REQUIRED ACTION = The answer should contain every record below, output exactly.

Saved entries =

***

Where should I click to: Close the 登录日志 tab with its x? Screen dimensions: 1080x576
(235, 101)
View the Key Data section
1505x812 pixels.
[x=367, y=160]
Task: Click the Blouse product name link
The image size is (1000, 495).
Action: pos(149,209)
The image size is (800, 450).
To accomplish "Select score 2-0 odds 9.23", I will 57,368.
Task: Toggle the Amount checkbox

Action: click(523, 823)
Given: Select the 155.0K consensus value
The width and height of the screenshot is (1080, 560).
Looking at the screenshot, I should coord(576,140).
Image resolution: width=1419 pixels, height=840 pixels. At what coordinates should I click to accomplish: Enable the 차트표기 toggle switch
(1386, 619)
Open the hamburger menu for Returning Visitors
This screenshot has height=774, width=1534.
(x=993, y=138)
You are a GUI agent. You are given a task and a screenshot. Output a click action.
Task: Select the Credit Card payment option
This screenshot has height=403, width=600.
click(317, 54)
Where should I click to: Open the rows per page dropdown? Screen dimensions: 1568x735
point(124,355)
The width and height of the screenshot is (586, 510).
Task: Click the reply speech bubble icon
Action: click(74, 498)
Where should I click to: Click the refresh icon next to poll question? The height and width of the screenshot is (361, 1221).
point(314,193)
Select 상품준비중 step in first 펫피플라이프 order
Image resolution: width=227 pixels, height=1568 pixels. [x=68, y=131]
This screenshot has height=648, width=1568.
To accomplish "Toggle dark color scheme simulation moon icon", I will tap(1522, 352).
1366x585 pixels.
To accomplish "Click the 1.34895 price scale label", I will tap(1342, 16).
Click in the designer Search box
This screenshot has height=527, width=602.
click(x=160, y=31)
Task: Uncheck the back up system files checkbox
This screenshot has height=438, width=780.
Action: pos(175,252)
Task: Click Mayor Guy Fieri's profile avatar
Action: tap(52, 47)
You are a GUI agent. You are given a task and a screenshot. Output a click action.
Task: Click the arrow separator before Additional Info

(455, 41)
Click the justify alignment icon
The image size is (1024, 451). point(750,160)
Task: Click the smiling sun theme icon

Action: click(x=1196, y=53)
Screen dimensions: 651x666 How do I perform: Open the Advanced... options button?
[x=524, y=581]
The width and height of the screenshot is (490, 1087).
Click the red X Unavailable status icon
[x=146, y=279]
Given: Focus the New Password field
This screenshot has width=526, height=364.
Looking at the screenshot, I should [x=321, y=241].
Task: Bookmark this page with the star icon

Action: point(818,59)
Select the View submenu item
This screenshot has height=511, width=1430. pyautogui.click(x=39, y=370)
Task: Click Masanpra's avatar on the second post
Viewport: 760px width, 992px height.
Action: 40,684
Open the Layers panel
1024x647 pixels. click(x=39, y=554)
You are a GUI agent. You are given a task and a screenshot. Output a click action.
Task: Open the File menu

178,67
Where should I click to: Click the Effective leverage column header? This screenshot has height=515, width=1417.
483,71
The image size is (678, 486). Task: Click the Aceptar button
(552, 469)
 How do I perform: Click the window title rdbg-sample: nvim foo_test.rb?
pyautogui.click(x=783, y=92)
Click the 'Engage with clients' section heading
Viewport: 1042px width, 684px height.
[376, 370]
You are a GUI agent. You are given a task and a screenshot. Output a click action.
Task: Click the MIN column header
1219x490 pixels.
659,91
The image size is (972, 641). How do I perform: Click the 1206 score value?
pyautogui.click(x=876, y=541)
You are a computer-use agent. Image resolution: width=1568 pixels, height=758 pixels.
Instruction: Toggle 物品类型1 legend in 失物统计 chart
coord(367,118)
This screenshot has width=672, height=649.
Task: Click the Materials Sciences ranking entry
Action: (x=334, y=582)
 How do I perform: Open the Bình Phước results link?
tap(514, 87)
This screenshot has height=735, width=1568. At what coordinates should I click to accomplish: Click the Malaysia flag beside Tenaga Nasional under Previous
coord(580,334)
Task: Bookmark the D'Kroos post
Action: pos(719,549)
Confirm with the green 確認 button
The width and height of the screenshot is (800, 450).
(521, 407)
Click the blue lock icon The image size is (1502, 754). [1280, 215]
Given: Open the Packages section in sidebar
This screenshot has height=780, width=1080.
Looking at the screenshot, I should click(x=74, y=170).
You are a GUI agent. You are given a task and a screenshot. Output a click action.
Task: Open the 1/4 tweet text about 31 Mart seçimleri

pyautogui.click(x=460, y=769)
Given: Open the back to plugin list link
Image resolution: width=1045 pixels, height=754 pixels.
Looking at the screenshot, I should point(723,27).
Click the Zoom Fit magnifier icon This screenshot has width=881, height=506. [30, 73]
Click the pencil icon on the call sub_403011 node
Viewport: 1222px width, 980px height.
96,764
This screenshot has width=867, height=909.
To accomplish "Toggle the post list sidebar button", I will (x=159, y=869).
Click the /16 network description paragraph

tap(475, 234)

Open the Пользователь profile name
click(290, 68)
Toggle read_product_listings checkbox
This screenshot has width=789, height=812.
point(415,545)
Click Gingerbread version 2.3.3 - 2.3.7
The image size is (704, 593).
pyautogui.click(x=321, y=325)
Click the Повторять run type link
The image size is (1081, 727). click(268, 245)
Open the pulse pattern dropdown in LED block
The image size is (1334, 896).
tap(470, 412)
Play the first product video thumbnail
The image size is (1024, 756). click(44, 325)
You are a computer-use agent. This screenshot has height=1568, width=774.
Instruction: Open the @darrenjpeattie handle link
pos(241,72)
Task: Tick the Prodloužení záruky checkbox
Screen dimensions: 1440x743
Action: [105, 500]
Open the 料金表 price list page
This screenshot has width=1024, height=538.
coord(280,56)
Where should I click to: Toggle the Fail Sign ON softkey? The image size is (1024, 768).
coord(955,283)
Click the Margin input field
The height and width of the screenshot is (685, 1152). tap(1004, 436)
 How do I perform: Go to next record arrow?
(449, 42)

***

SOLVED PROBLEM =
Where should I click to: Close the 登录日志 tab with its x? Screen dimensions: 1080x576
(235, 101)
View the Key Data section
1505x812 pixels.
[x=367, y=160]
Task: Click the Blouse product name link
The image size is (1000, 495).
Action: pos(149,209)
The image size is (800, 450).
To accomplish "Select score 2-0 odds 9.23", I will 57,368.
Task: Toggle the Amount checkbox

Action: click(523, 823)
Given: Select the 155.0K consensus value
The width and height of the screenshot is (1080, 560).
Looking at the screenshot, I should coord(576,140).
Image resolution: width=1419 pixels, height=840 pixels. At what coordinates should I click to accomplish: Enable the 차트표기 toggle switch
(1386, 619)
Open the hamburger menu for Returning Visitors
This screenshot has height=774, width=1534.
(x=993, y=138)
You are a GUI agent. You are given a task and a screenshot. Output a click action.
Task: Select the Credit Card payment option
This screenshot has height=403, width=600.
click(317, 54)
Where should I click to: Open the rows per page dropdown? Screen dimensions: 1568x735
point(124,355)
The width and height of the screenshot is (586, 510).
Task: Click the reply speech bubble icon
Action: click(74, 498)
Where should I click to: Click the refresh icon next to poll question? The height and width of the screenshot is (361, 1221).
point(314,193)
Select 상품준비중 step in first 펫피플라이프 order
Image resolution: width=227 pixels, height=1568 pixels. [x=68, y=131]
This screenshot has height=648, width=1568.
To accomplish "Toggle dark color scheme simulation moon icon", I will tap(1522, 352).
1366x585 pixels.
To accomplish "Click the 1.34895 price scale label", I will tap(1342, 16).
Click in the designer Search box
This screenshot has height=527, width=602.
click(x=160, y=31)
Task: Uncheck the back up system files checkbox
This screenshot has height=438, width=780.
Action: pos(175,252)
Task: Click Mayor Guy Fieri's profile avatar
Action: tap(52, 47)
You are a GUI agent. You are given a task and a screenshot. Output a click action.
Task: Click the arrow separator before Additional Info

(455, 41)
Click the justify alignment icon
The image size is (1024, 451). point(750,160)
Task: Click the smiling sun theme icon

Action: click(x=1196, y=53)
Screen dimensions: 651x666 How do I perform: Open the Advanced... options button?
[x=524, y=581]
The width and height of the screenshot is (490, 1087).
Click the red X Unavailable status icon
[x=146, y=279]
Given: Focus the New Password field
This screenshot has width=526, height=364.
Looking at the screenshot, I should [x=321, y=241].
Task: Bookmark this page with the star icon

Action: point(818,59)
Select the View submenu item
This screenshot has height=511, width=1430. pyautogui.click(x=39, y=370)
Task: Click Masanpra's avatar on the second post
Viewport: 760px width, 992px height.
Action: 40,684
Open the Layers panel
1024x647 pixels. click(x=39, y=554)
You are a GUI agent. You are given a task and a screenshot. Output a click action.
Task: Open the File menu

178,67
Where should I click to: Click the Effective leverage column header? This screenshot has height=515, width=1417.
483,71
The image size is (678, 486). Task: Click the Aceptar button
(552, 469)
 How do I perform: Click the window title rdbg-sample: nvim foo_test.rb?
pyautogui.click(x=783, y=92)
Click the 'Engage with clients' section heading
Viewport: 1042px width, 684px height.
[376, 370]
You are a GUI agent. You are given a task and a screenshot. Output a click action.
Task: Click the MIN column header
1219x490 pixels.
659,91
The image size is (972, 641). How do I perform: Click the 1206 score value?
pyautogui.click(x=876, y=541)
You are a computer-use agent. Image resolution: width=1568 pixels, height=758 pixels.
Instruction: Toggle 物品类型1 legend in 失物统计 chart
coord(367,118)
This screenshot has width=672, height=649.
Task: Click the Materials Sciences ranking entry
Action: (x=334, y=582)
 How do I perform: Open the Bình Phước results link?
tap(514, 87)
This screenshot has height=735, width=1568. At what coordinates should I click to accomplish: Click the Malaysia flag beside Tenaga Nasional under Previous
coord(580,334)
Task: Bookmark the D'Kroos post
Action: pos(719,549)
Confirm with the green 確認 button
The width and height of the screenshot is (800, 450).
(521, 407)
Click the blue lock icon The image size is (1502, 754). [1280, 215]
Given: Open the Packages section in sidebar
This screenshot has height=780, width=1080.
Looking at the screenshot, I should click(x=74, y=170).
You are a GUI agent. You are given a task and a screenshot. Output a click action.
Task: Open the 1/4 tweet text about 31 Mart seçimleri

pyautogui.click(x=460, y=769)
Given: Open the back to plugin list link
Image resolution: width=1045 pixels, height=754 pixels.
Looking at the screenshot, I should point(723,27).
Click the Zoom Fit magnifier icon This screenshot has width=881, height=506. [30, 73]
Click the pencil icon on the call sub_403011 node
Viewport: 1222px width, 980px height.
96,764
This screenshot has width=867, height=909.
To accomplish "Toggle the post list sidebar button", I will (x=159, y=869).
Click the /16 network description paragraph

tap(475, 234)

Open the Пользователь profile name
click(290, 68)
Toggle read_product_listings checkbox
This screenshot has width=789, height=812.
point(415,545)
Click Gingerbread version 2.3.3 - 2.3.7
The image size is (704, 593).
pyautogui.click(x=321, y=325)
Click the Повторять run type link
The image size is (1081, 727). click(268, 245)
Open the pulse pattern dropdown in LED block
The image size is (1334, 896).
tap(470, 412)
Play the first product video thumbnail
The image size is (1024, 756). click(44, 325)
You are a computer-use agent. This screenshot has height=1568, width=774.
Instruction: Open the @darrenjpeattie handle link
pos(241,72)
Task: Tick the Prodloužení záruky checkbox
Screen dimensions: 1440x743
Action: [105, 500]
Open the 料金表 price list page
This screenshot has width=1024, height=538.
coord(280,56)
Where should I click to: Toggle the Fail Sign ON softkey? The image size is (1024, 768).
coord(955,283)
Click the Margin input field
The height and width of the screenshot is (685, 1152). tap(1004, 436)
 How do I perform: Go to next record arrow?
(449, 42)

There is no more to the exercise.